アジアの経済の中心地が東京であったのは、今となっては昔のこと。現在、世界中の大富豪たちや金融関係者が、もっとも注目する都市はシンガポールにほかならない。人も情報も集まる最先端の地では、いったい何が投資や蓄財のトピックとなっているのだろうか? 現地に身を置く有識者たちに最新の投資動向を聞いた


 犬養氏のポートフォリオの半分を占めるのが不動産。その狙いは?



 「シンガポールは家賃が非常に高いので、家賃を支払うよりは住宅ローンを組んでしまったほうが、自宅にかかるコストを抑えることができます。それに常に借り手が多いので、値上がり益も見込めるかなと。実際、足もとでも10~20%ほど値上がりしている感じです」

 うらやましい限りだが、実は警戒感も存在しているという。

 「シンガポールの不動産市況はバブル気味。
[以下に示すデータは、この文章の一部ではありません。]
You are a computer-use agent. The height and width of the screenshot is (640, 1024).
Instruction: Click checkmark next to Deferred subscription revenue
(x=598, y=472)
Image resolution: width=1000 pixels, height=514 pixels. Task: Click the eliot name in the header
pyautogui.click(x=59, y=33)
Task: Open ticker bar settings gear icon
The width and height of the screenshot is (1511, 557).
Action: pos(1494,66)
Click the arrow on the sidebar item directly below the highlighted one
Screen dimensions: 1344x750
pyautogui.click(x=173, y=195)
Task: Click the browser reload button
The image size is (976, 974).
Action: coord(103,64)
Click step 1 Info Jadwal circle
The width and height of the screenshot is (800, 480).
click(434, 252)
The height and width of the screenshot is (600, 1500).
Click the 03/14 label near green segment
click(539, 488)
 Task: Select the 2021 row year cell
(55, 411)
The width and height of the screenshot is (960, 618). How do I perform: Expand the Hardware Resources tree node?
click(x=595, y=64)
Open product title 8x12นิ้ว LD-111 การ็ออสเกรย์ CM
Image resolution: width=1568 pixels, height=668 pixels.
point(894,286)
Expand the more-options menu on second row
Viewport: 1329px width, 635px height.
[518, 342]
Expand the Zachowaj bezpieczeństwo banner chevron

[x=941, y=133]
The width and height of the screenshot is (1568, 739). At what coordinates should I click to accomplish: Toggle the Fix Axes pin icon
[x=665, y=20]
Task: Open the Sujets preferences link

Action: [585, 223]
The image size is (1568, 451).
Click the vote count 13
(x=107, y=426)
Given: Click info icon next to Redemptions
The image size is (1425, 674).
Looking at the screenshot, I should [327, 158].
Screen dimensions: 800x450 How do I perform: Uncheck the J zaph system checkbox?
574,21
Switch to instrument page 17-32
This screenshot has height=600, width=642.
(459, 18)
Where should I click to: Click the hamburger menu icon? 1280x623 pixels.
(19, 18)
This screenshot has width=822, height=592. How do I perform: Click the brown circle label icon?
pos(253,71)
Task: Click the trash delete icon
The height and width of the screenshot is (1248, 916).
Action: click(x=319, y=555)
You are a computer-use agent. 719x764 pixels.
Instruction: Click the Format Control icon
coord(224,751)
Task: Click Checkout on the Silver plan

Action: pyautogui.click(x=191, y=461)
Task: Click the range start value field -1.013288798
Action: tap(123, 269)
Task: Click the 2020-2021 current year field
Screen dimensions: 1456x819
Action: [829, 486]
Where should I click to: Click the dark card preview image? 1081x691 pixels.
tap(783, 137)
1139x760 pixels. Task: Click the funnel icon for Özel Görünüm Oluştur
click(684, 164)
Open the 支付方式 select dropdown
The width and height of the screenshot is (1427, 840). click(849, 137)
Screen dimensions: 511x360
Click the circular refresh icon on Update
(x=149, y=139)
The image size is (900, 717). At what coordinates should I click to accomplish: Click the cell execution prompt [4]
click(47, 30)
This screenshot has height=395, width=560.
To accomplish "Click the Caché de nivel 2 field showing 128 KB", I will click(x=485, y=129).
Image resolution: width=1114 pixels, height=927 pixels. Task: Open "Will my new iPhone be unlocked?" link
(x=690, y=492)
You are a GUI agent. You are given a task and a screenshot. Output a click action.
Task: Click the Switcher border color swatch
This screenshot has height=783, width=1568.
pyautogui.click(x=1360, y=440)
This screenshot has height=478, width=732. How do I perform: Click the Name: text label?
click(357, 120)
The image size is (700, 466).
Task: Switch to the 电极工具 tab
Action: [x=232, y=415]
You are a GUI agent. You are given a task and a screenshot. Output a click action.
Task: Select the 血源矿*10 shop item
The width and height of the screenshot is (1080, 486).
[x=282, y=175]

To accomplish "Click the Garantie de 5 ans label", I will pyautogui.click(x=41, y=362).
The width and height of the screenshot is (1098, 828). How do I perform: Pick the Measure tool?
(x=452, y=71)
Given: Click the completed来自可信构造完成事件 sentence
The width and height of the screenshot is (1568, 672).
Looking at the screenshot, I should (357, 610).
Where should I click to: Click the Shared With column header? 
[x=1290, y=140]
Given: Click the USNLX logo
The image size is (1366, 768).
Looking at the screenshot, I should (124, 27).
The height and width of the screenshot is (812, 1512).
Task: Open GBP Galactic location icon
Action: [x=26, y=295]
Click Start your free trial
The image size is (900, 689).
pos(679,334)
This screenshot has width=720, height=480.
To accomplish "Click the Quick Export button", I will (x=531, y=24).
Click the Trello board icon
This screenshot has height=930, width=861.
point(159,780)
遠くない将来に売却する可能性も視野に入れています。ただ、借り手は常にいるので、状況によっては賃貸にまわしてもいいかなとも」

 居住者ならではの強みを活かした不動産投資といえそうだ。しかし、シンガポール国外にも注目すべき不動産があると犬養氏は語る。

 「英国の一軒家です。英国は地震もなく世界の金融セクターの中心地として揺るぎない地位があるので、20~30年スパンの長期投資に向いています。周りでもすでに買っている友人もいますし、私自身も購入を検討しています」

 英国の不動産を巡っては、アラブ系を中心に買い手が増加中だそうだ。